大岡昇平のこの小説は60年以上も前の発表だった。

太平洋戦争末期。激戦地であったフィリピンのレイテ島が舞台になっている。

アメリカ軍の猛反撃を受け、極限状態に陥る日本軍人の姿を描いている。

塚本晋也監督が3年前に映画化した。塚本さんと言えば、スコセッシの映画「沈黙」でも素晴らしい演技を見せていたっけ。

我々の今の暮らしとは、比べものにならない悲惨な戦争での極限は想像を絶するに違いない。映画は目を背けてしまう描写がちりばめられていると思う。

監督は高校生の時に、この小説を読んで深く心に刻み・・抱きながら・・大人になり・・映画化を熱望したと知った。自ら主人公を熱演している。この映画のことは知っていたけれど・・たぶん重過ぎて観るに耐えないだろうと思っていた。
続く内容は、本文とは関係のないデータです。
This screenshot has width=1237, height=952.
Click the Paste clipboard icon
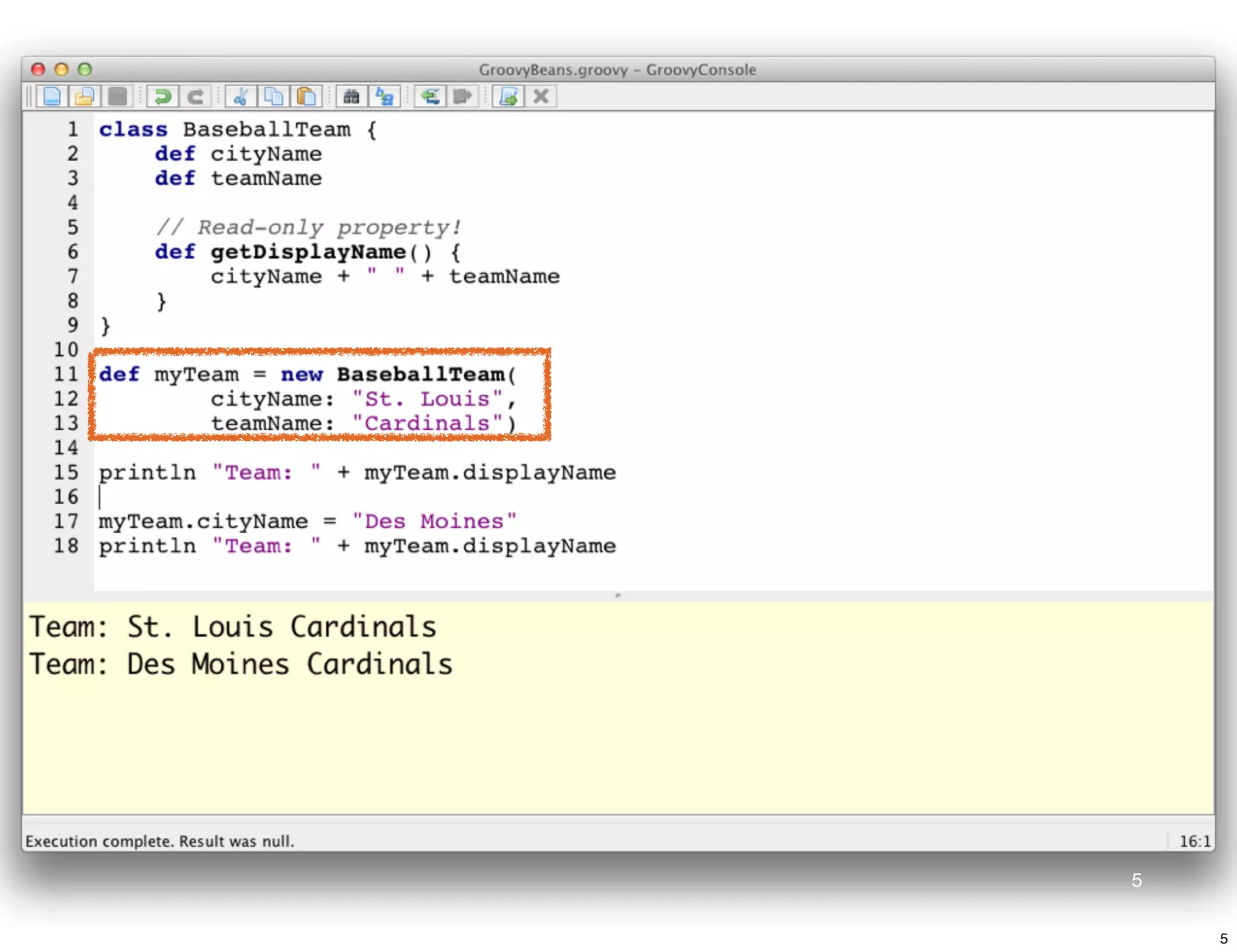[x=307, y=97]
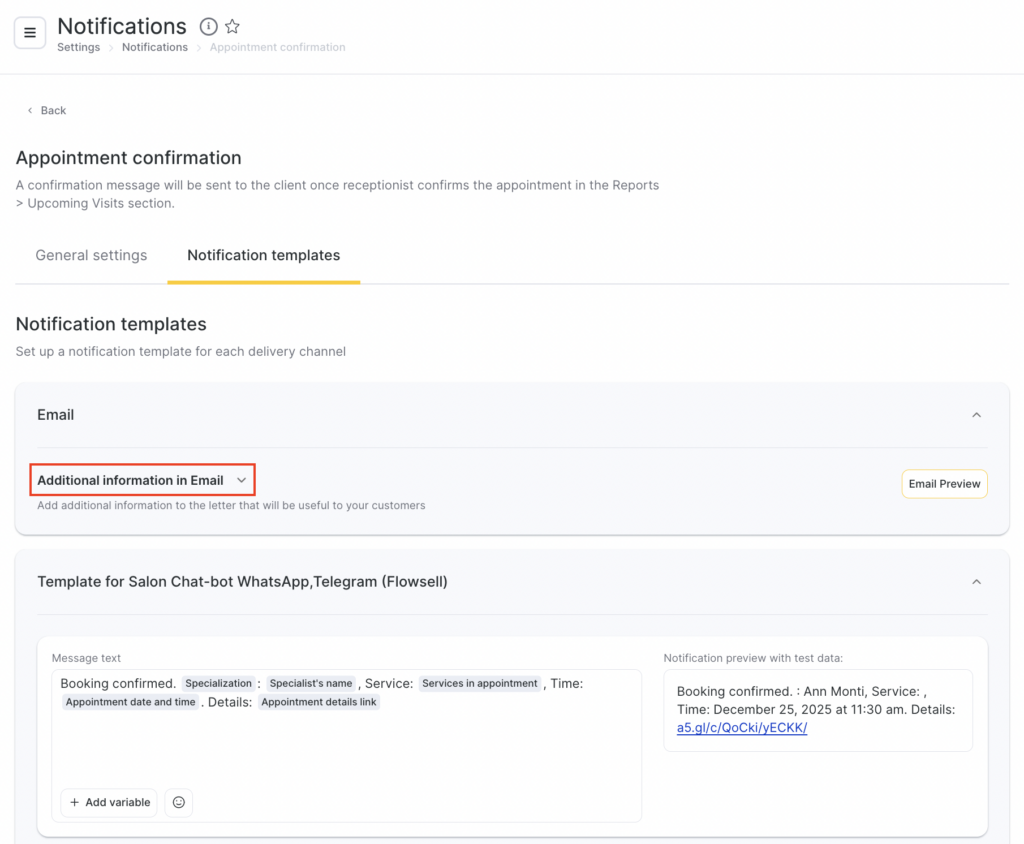Open Email Preview
The height and width of the screenshot is (844, 1024).
[x=944, y=484]
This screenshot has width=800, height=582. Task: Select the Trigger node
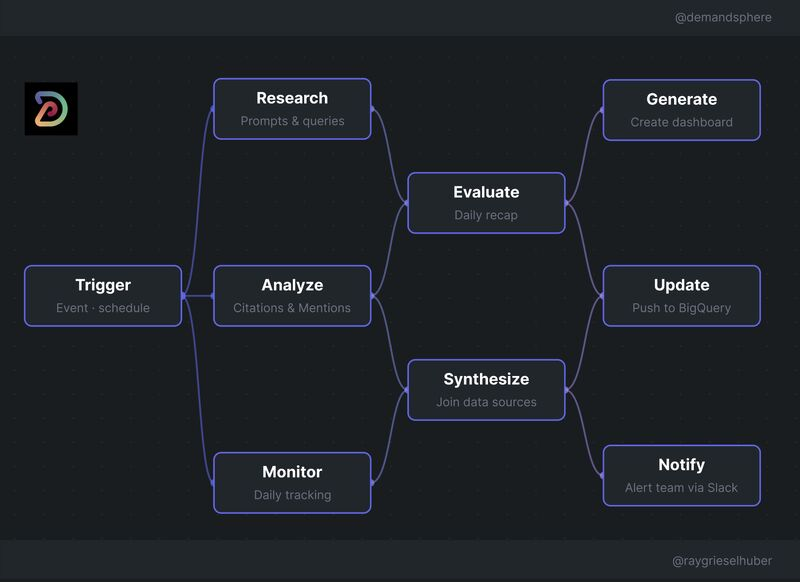103,295
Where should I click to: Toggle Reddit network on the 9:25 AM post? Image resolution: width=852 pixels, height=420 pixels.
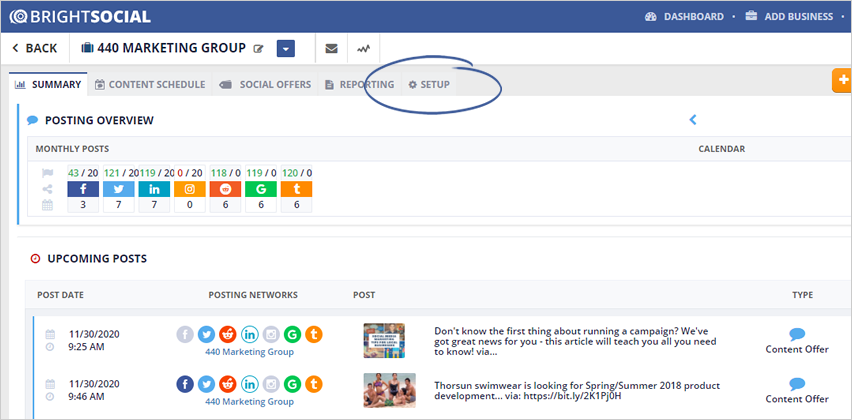(228, 334)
南方での戦線は想像を絶する悲惨さだったろう。吐気がするほどの映像もあると思う。残酷だ。

広島と長崎に原爆が投下された・・

あれから・・72年の歳月が経った。

今更ながら、お盆と終戦記念日を前にして・・戦没者の辛過ぎる体験に弔いの気持ちが湧きます。

映画「野火」、観る勇気がありません。